Magistrates are heroes associated with a particular nation’s government, a situation that creates certain inevitable tensions. On the one side, there are faceless, expert technocrats keeping society running. On the other, there are the heroes, walking spectacles that defy formalization by their very nature. And in between, there is the public. The public may want many things, but more often than not, it rejects the idea that there is an irreducible tension between heroism and technocracy. This dynamic exists throughout the Sunrise. Meanwhile, the Technocrats constantly attempt to minimize the role heroes play within ‘real’ government matters, and the heroes in turn are constantly fighting for either more freedom in their actions, more influence over the government, or both.

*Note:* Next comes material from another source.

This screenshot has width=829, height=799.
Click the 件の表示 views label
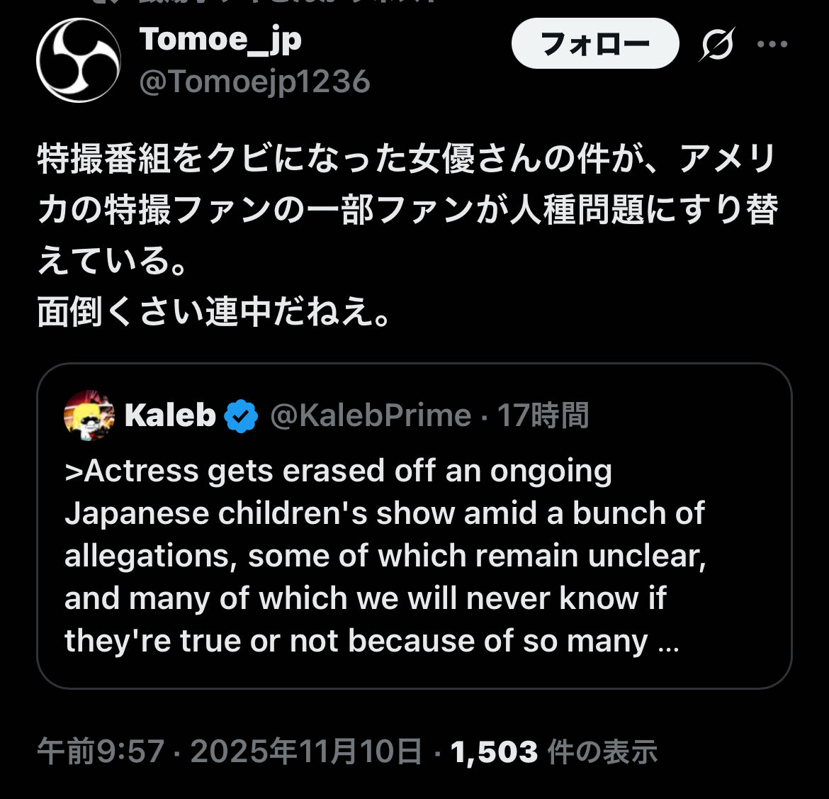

Different nations have attempted to balance this tension with various political institutions. One nation may have a select group of magistrates with life-long terms selected by its parliament. In another, they are the cream of the military, given a chance to become more than human in the name of the nation. One nation is even ruled by an aristocracy of genetically enhanced humans who form various political parties which are then elected by the voting normal population.
Magistrates generally have a “built in audience” in their homeland. Simply by representing the nation, they are worthy of adoration.
Champions are, if anything, even more diverse than the Magistrates. All champions are defined in part by two questions: what is the thread of their Combine, and how much autonomy they have from the Combine. Some Champions are nothing but agents of the Combine, others are part-time agents, and part-time supporters of the public good (often in the name of good public relations). The popularity of a Champion varies widely depending on what its Combine’s interests are.